To account for the permanent dipolar interactions, there should be
an electrostatic interaction term of the form
\begin{equation}
V_{ab}^{dp}  = \sum\limits_{i \in a,j \in b} {\frac{1}{{4\pi
\epsilon _{fs} }}\left[ {\frac{{\mu _i  \cdot \mu _j }}{{r_{ij}^3 }}
- \frac{{3\left( {\mu _i  \cdot r_{ij} } \right)\left( {\mu _i \cdot
r_{ij} } \right)}}{{r_{ij}^5 }}} \right]}
\end{equation}
where $\epsilon _{fs}$ is the permittivity of free space.

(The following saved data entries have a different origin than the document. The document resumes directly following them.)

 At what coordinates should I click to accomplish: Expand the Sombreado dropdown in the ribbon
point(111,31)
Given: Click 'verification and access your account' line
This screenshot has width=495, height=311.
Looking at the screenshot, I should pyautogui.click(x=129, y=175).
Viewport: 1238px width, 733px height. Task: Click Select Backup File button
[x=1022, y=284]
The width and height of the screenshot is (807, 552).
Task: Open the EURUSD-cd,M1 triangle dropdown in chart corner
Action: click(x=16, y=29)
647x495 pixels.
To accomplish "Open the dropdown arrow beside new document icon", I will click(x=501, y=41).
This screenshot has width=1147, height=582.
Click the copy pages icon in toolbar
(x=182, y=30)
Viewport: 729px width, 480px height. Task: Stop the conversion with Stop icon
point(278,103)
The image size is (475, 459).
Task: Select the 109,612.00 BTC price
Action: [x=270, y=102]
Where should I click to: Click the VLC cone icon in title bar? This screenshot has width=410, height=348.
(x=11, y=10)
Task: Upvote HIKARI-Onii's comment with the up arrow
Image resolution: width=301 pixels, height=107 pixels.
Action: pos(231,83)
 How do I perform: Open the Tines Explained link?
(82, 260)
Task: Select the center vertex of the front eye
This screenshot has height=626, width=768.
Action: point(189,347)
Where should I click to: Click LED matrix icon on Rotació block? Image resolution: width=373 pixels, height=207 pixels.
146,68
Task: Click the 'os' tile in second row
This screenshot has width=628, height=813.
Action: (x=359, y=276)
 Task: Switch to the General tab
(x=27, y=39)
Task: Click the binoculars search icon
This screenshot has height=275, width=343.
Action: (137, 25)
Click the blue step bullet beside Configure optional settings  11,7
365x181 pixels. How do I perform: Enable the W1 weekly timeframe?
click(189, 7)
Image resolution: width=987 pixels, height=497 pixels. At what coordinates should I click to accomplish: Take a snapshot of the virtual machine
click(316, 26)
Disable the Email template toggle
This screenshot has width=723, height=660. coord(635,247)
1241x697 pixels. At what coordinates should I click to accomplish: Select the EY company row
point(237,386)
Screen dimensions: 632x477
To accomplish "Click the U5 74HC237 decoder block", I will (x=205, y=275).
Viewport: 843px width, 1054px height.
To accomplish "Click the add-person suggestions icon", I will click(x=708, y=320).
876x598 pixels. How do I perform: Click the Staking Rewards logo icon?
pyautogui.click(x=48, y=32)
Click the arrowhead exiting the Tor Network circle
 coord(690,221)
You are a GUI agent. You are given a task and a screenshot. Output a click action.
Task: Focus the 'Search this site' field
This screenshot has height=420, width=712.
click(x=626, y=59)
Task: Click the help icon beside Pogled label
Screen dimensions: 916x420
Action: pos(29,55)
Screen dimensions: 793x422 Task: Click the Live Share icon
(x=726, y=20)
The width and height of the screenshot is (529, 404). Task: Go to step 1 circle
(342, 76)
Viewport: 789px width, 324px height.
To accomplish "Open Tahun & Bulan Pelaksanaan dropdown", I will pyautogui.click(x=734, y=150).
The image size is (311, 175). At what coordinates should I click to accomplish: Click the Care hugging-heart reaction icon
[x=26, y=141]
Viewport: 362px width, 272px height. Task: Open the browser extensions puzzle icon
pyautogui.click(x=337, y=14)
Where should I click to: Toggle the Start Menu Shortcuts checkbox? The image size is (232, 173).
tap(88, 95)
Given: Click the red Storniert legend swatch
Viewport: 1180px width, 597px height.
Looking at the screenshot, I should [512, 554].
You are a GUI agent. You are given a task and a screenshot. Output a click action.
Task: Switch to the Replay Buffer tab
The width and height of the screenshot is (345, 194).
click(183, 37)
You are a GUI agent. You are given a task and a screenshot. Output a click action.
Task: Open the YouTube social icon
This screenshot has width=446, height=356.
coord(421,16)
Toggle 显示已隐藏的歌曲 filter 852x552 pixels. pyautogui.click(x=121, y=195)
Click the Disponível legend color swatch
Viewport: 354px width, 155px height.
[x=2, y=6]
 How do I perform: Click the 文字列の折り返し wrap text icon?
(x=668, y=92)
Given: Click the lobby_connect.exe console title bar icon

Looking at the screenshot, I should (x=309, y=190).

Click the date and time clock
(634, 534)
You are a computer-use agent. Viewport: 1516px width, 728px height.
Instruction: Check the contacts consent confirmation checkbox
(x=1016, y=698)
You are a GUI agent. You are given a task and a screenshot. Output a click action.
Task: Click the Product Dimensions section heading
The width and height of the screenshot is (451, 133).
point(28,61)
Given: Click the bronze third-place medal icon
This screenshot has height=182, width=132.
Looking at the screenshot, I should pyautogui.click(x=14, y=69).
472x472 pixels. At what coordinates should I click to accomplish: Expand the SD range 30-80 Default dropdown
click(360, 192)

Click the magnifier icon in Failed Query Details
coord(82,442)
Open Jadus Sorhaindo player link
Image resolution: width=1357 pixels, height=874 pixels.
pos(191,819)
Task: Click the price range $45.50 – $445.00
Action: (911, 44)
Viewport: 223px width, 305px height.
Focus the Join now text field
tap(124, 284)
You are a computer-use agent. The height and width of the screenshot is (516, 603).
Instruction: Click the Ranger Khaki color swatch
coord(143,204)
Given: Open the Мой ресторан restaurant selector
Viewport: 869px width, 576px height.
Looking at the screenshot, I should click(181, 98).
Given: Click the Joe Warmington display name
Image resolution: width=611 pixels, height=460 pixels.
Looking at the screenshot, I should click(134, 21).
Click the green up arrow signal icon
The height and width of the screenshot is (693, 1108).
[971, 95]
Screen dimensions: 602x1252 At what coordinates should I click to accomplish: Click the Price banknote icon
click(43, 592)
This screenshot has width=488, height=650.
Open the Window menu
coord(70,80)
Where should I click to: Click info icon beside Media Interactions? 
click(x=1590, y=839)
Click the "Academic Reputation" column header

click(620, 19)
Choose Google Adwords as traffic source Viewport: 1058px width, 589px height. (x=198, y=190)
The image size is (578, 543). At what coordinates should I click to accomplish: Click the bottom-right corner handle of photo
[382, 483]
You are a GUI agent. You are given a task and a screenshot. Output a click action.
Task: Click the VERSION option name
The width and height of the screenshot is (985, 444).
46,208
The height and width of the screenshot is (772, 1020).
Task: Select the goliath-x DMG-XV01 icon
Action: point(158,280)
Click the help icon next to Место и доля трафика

\section{Computational Methodology}

A series of molecular dynamics simulations were perform to study the
phase behavior of banana shaped liquid crystals. In each simulation,
every banana shaped molecule has been represented by three GB
particles which is characterized by $\mu = 1,~ \nu = 2,
~\epsilon_{e}/\epsilon_{s} = 1/5$ and $\sigma_{e}/\sigma_{s} = 3$.
All of the simulations begin with same equilibrated isotropic
configuration where 1024 molecules without dipoles were confined in
a $160\times 160 \times 120$ box. After the dipolar interactions are
switched on, 2~ns NPTi cooling run with themostat of 2~ps and
barostat of 50~ps were used to equilibrate the system to desired
temperature and pressure.

\subsection{Order Parameters}

To investigate the phase structure of the model liquid crystal, we
calculated various order parameters and correlation functions.
Particulary, the $P_2$ order parameter allows us to estimate average
alignment along the director axis $Z$ which can be identified from
the largest eigen value obtained by diagonalizing the order
parameter tensor
\begin{equation}
\overleftrightarrow{\mathsf{Q}} = \frac{1}{N}\sum_i^N %
    \begin{pmatrix} %
    u_{ix}u_{ix}-\frac{1}{3} & u_{ix}u_{iy} & u_{ix}u_{iz} \\
    u_{iy}u_{ix} & u_{iy}u_{iy}-\frac{1}{3} & u_{iy}u_{iz} \\
    u_{iz}u_{ix} & u_{iz}u_{iy} & u_{iz}u_{iz}-\frac{1}{3} %
    \end{pmatrix},
\label{lipidEq:po1}
\end{equation}
where the $u_{i\alpha}$ is the $\alpha$ element of the unit vector
$\mathbf{\hat{u}}_i$, and the sum over $i$ averages over the whole
collection of unit vectors. The $P_2$ order parameter for uniaxial
phase is then simply given by
\begin{equation}
\langle P_2 \rangle = \frac{3}{2}\lambda_{\text{max}}.
\label{lipidEq:po3}
\end{equation}
In addition to the $P_2$ order parameter, $ R_{2,2}^2$ order
parameter for biaxial phase is introduced to describe the ordering
in the plane orthogonal to the director by
\begin{equation}
R_{2,2}^2  = \frac{1}{4}\left\langle {(x_i  \cdot X)^2  - (x_i \cdot
Y)^2  - (y_i  \cdot X)^2  + (y_i  \cdot Y)^2 } \right\rangle
\end{equation}
where $X$, $Y$ and $Z$ are axis of the director frame.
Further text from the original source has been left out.